**WHAT TO PRODUCE**
Type out the records that follow, exactly as given.
=== Begin Enclosure ===
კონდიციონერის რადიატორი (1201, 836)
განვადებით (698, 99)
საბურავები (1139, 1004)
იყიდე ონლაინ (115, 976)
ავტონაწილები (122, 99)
=== End Enclosure ===
**ANSWER FOR THE TASK**
კონდიციონერის რადიატორი (1201, 836)
განვადებით (698, 99)
საბურავები (1139, 1004)
იყიდე ონლაინ (115, 976)
ავტონაწილები (122, 99)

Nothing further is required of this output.